DO THIS — Rewrite the lines of the material as a numbered list, leaving out any blank lines.

INPUT DATA —

************

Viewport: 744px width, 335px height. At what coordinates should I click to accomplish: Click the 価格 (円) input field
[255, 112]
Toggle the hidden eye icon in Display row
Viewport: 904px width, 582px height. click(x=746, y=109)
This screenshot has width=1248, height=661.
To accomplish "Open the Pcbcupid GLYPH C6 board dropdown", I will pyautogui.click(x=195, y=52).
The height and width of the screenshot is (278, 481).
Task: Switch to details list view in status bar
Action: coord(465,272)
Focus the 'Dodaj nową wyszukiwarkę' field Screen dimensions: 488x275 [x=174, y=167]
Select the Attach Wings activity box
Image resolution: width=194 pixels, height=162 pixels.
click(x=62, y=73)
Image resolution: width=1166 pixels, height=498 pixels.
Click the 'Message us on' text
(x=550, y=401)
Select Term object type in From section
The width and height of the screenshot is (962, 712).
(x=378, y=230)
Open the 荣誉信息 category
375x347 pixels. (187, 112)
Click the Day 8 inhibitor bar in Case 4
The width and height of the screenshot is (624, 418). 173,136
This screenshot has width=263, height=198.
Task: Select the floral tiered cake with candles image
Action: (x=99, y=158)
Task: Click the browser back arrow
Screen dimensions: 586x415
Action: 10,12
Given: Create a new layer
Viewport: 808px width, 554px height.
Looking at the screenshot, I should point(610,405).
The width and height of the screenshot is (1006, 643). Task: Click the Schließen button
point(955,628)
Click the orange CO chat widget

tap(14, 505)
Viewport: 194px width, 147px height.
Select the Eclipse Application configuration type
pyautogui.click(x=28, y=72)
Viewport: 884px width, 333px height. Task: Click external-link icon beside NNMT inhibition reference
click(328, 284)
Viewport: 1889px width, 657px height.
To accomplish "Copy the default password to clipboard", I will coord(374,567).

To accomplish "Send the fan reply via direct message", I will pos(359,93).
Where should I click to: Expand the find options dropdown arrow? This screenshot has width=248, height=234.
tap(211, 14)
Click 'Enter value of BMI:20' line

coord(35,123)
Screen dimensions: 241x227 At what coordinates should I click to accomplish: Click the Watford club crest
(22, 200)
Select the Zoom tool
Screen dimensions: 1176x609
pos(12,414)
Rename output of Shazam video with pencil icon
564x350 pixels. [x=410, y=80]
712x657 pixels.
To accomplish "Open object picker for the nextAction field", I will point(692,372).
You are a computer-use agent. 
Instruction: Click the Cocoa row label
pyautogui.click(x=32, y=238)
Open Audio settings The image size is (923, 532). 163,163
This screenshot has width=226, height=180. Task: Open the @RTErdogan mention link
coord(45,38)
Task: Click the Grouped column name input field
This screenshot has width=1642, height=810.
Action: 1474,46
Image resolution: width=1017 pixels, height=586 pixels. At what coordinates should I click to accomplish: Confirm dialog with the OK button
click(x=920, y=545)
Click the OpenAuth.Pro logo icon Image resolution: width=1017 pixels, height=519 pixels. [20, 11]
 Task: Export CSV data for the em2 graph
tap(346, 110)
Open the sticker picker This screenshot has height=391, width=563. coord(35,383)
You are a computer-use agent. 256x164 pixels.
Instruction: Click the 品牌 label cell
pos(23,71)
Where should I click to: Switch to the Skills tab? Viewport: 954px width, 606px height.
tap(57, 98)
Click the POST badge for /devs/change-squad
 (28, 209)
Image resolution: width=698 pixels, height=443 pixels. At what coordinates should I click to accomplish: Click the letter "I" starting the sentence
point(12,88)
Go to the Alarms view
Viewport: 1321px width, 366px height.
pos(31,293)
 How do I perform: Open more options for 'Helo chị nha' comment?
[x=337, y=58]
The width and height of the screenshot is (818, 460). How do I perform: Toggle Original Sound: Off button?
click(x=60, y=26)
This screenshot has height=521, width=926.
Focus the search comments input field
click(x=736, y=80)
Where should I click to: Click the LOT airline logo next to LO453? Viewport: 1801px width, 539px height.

************

EXPECTED ANSWER —
1. Viewport: 744px width, 335px height. At what coordinates should I click to accomplish: Click the 価格 (円) input field
2. [255, 112]
3. Toggle the hidden eye icon in Display row
4. Viewport: 904px width, 582px height. click(x=746, y=109)
5. This screenshot has width=1248, height=661.
6. To accomplish "Open the Pcbcupid GLYPH C6 board dropdown", I will pyautogui.click(x=195, y=52).
7. The height and width of the screenshot is (278, 481).
8. Task: Switch to details list view in status bar
9. Action: coord(465,272)
10. Focus the 'Dodaj nową wyszukiwarkę' field Screen dimensions: 488x275 [x=174, y=167]
11. Select the Attach Wings activity box
12. Image resolution: width=194 pixels, height=162 pixels.
13. click(x=62, y=73)
14. Image resolution: width=1166 pixels, height=498 pixels.
15. Click the 'Message us on' text
16. (x=550, y=401)
17. Select Term object type in From section
18. The width and height of the screenshot is (962, 712).
19. (x=378, y=230)
20. Open the 荣誉信息 category
21. 375x347 pixels. (187, 112)
22. Click the Day 8 inhibitor bar in Case 4
23. The width and height of the screenshot is (624, 418). 173,136
24. This screenshot has width=263, height=198.
25. Task: Select the floral tiered cake with candles image
26. Action: (x=99, y=158)
27. Task: Click the browser back arrow
28. Screen dimensions: 586x415
29. Action: 10,12
30. Given: Create a new layer
31. Viewport: 808px width, 554px height.
32. Looking at the screenshot, I should point(610,405).
33. The width and height of the screenshot is (1006, 643). Task: Click the Schließen button
34. point(955,628)
35. Click the orange CO chat widget
36. tap(14, 505)
37. Viewport: 194px width, 147px height.
38. Select the Eclipse Application configuration type
39. pyautogui.click(x=28, y=72)
40. Viewport: 884px width, 333px height. Task: Click external-link icon beside NNMT inhibition reference
41. click(328, 284)
42. Viewport: 1889px width, 657px height.
43. To accomplish "Copy the default password to clipboard", I will coord(374,567).
44. To accomplish "Send the fan reply via direct message", I will pos(359,93).
45. Where should I click to: Expand the find options dropdown arrow? This screenshot has width=248, height=234.
46. tap(211, 14)
47. Click 'Enter value of BMI:20' line
48. coord(35,123)
49. Screen dimensions: 241x227 At what coordinates should I click to accomplish: Click the Watford club crest
50. (22, 200)
51. Select the Zoom tool
52. Screen dimensions: 1176x609
53. pos(12,414)
54. Rename output of Shazam video with pencil icon
55. 564x350 pixels. [x=410, y=80]
56. 712x657 pixels.
57. To accomplish "Open object picker for the nextAction field", I will point(692,372).
58. You are a computer-use agent. 
59. Instruction: Click the Cocoa row label
60. pyautogui.click(x=32, y=238)
61. Open Audio settings The image size is (923, 532). 163,163
62. This screenshot has width=226, height=180. Task: Open the @RTErdogan mention link
63. coord(45,38)
64. Task: Click the Grouped column name input field
65. This screenshot has width=1642, height=810.
66. Action: 1474,46
67. Image resolution: width=1017 pixels, height=586 pixels. At what coordinates should I click to accomplish: Confirm dialog with the OK button
68. click(x=920, y=545)
69. Click the OpenAuth.Pro logo icon Image resolution: width=1017 pixels, height=519 pixels. [20, 11]
70.  Task: Export CSV data for the em2 graph
71. tap(346, 110)
72. Open the sticker picker This screenshot has height=391, width=563. coord(35,383)
73. You are a computer-use agent. 256x164 pixels.
74. Instruction: Click the 品牌 label cell
75. pos(23,71)
76. Where should I click to: Switch to the Skills tab? Viewport: 954px width, 606px height.
77. tap(57, 98)
78. Click the POST badge for /devs/change-squad
79.  (28, 209)
80. Image resolution: width=698 pixels, height=443 pixels. At what coordinates should I click to accomplish: Click the letter "I" starting the sentence
81. point(12,88)
82. Go to the Alarms view
83. Viewport: 1321px width, 366px height.
84. pos(31,293)
85.  How do I perform: Open more options for 'Helo chị nha' comment?
86. [x=337, y=58]
87. The width and height of the screenshot is (818, 460). How do I perform: Toggle Original Sound: Off button?
88. click(x=60, y=26)
89. This screenshot has height=521, width=926.
90. Focus the search comments input field
91. click(x=736, y=80)
92. Where should I click to: Click the LOT airline logo next to LO453? Viewport: 1801px width, 539px height.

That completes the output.